═════ RECORDED INFORMATION

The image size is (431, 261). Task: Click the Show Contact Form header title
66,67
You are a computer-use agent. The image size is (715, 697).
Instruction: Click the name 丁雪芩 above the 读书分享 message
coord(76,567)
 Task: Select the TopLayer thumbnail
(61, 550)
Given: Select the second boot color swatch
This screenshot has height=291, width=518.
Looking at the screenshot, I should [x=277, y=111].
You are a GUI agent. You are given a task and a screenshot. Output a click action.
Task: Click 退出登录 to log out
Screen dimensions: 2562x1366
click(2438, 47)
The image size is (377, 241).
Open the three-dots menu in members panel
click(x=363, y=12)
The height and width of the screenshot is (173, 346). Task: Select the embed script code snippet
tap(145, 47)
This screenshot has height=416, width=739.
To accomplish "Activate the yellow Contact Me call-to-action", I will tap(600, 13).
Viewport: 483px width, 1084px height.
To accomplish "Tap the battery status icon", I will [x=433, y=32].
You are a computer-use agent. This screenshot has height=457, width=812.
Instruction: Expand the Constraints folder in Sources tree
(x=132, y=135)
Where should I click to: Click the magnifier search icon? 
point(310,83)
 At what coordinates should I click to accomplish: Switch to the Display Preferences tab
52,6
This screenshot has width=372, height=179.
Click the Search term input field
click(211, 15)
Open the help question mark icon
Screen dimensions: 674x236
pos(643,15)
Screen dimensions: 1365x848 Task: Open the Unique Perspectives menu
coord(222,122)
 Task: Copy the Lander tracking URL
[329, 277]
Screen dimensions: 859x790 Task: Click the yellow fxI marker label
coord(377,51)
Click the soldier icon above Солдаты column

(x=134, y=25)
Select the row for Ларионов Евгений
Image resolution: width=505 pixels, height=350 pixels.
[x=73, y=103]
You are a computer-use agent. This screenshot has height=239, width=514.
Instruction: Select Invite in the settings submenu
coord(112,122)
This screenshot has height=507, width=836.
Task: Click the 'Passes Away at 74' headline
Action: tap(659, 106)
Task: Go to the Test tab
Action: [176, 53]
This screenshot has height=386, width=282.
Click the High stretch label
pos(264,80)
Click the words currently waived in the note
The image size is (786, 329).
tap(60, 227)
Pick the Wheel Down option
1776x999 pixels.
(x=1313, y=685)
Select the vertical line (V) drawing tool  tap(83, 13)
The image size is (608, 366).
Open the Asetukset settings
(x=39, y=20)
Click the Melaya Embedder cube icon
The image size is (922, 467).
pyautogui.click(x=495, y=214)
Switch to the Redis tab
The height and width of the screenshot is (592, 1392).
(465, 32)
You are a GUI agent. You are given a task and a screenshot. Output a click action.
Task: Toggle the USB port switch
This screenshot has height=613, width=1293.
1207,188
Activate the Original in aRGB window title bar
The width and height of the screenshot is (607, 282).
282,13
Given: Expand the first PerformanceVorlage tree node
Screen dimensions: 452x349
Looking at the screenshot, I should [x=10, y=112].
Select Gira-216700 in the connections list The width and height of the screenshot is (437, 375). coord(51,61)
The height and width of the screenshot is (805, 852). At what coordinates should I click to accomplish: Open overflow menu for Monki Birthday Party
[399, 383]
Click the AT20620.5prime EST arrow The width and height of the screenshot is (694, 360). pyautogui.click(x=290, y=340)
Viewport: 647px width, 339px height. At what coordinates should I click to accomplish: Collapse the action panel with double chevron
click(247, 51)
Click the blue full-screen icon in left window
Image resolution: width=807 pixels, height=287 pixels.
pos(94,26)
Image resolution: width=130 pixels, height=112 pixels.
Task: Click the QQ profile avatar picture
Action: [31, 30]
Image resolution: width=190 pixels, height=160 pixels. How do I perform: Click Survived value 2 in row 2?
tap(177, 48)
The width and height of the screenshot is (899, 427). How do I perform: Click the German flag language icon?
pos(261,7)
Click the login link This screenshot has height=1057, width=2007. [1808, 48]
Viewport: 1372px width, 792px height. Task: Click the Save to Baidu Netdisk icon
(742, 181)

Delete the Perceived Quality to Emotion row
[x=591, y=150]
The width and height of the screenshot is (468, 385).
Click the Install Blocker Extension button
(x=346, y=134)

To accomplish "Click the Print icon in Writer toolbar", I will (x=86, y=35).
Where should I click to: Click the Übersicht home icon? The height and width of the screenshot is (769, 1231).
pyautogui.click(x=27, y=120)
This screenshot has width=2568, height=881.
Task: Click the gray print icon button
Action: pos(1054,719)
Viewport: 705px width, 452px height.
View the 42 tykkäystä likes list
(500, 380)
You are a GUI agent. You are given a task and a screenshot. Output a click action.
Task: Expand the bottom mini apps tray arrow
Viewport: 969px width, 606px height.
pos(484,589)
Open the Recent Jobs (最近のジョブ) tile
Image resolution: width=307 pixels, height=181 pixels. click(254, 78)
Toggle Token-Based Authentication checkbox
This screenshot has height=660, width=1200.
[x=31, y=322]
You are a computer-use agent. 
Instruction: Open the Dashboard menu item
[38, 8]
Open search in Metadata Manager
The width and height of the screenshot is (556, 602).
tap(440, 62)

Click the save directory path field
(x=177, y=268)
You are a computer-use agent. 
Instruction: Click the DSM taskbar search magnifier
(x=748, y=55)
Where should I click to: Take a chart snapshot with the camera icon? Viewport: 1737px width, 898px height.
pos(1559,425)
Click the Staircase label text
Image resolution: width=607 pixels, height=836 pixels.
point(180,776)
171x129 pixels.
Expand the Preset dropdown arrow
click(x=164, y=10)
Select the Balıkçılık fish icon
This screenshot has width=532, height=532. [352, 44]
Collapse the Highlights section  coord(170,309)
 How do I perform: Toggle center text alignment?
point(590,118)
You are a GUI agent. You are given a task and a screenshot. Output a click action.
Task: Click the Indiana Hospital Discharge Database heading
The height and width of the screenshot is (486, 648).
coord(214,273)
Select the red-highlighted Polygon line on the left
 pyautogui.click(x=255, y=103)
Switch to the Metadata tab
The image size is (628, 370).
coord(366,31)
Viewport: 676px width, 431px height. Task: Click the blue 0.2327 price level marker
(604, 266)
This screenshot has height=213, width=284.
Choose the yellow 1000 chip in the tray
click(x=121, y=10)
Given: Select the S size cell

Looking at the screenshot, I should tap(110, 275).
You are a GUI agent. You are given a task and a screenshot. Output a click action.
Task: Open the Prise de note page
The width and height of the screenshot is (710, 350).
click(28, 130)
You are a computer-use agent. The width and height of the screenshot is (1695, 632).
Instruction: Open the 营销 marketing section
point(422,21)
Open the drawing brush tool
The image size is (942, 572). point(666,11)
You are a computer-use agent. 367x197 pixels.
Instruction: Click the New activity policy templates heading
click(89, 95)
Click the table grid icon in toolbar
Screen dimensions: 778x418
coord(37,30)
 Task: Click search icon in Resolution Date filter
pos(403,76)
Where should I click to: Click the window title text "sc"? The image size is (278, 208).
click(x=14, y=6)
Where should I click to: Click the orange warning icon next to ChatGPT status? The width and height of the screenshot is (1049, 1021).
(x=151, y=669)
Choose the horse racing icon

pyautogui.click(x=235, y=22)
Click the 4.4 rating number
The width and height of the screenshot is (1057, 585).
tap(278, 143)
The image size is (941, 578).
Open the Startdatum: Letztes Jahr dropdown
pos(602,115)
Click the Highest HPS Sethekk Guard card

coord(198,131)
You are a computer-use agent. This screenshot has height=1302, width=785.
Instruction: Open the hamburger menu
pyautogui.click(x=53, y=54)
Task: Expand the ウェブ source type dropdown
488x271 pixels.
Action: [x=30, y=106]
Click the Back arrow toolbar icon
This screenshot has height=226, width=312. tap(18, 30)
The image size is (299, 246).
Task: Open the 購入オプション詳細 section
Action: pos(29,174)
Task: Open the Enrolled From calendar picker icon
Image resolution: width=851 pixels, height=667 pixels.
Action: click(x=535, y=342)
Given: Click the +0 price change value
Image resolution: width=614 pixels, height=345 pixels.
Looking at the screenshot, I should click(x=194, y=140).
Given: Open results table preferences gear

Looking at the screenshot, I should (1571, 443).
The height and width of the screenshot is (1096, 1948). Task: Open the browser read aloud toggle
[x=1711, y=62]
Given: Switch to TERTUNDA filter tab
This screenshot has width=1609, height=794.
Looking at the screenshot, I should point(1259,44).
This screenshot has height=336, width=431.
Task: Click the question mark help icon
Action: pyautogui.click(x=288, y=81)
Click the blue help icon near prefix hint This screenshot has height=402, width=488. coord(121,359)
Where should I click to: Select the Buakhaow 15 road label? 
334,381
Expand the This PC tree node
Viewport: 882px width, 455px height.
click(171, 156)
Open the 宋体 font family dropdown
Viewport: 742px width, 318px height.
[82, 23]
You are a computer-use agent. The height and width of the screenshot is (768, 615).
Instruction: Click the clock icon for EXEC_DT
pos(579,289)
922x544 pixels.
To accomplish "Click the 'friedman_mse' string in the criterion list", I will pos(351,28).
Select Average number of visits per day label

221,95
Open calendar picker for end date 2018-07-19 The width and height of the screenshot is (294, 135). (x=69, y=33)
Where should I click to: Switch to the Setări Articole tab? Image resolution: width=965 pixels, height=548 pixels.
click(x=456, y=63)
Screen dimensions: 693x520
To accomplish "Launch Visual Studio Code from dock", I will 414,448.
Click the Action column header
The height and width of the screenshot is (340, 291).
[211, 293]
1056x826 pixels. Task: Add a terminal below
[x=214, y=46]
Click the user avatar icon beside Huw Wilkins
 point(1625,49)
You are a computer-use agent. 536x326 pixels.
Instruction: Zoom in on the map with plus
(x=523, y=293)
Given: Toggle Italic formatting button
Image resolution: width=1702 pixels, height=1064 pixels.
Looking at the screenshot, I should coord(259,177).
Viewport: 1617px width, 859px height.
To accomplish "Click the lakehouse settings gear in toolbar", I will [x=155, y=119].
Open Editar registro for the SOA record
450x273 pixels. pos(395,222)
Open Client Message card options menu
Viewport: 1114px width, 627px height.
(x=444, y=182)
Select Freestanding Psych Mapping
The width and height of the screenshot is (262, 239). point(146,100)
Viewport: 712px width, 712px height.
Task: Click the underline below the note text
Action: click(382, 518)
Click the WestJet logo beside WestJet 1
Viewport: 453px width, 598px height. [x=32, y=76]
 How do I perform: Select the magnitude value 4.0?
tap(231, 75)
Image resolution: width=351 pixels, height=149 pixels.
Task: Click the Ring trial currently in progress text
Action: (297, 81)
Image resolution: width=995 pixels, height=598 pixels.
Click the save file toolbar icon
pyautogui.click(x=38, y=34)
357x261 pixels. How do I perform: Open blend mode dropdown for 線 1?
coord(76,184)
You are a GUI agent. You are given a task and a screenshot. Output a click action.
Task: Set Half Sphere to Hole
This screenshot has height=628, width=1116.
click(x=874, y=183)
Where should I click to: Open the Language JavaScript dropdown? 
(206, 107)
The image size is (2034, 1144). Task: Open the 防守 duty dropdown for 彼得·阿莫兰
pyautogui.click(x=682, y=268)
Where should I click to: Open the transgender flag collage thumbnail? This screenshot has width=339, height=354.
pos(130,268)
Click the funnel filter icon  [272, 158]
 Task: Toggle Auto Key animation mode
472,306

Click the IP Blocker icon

══════════

**WHAT NEEDS TO BE DONE**
Could you print verbatim the stretch of the entries above from the line containing "Choose the horse racing icon" through the line containing "Action: [x=30, y=106]"?

**CORRECT RESULT**
Choose the horse racing icon

pyautogui.click(x=235, y=22)
Click the 4.4 rating number
The width and height of the screenshot is (1057, 585).
tap(278, 143)
The image size is (941, 578).
Open the Startdatum: Letztes Jahr dropdown
pos(602,115)
Click the Highest HPS Sethekk Guard card

coord(198,131)
You are a computer-use agent. This screenshot has height=1302, width=785.
Instruction: Open the hamburger menu
pyautogui.click(x=53, y=54)
Task: Expand the ウェブ source type dropdown
488x271 pixels.
Action: [x=30, y=106]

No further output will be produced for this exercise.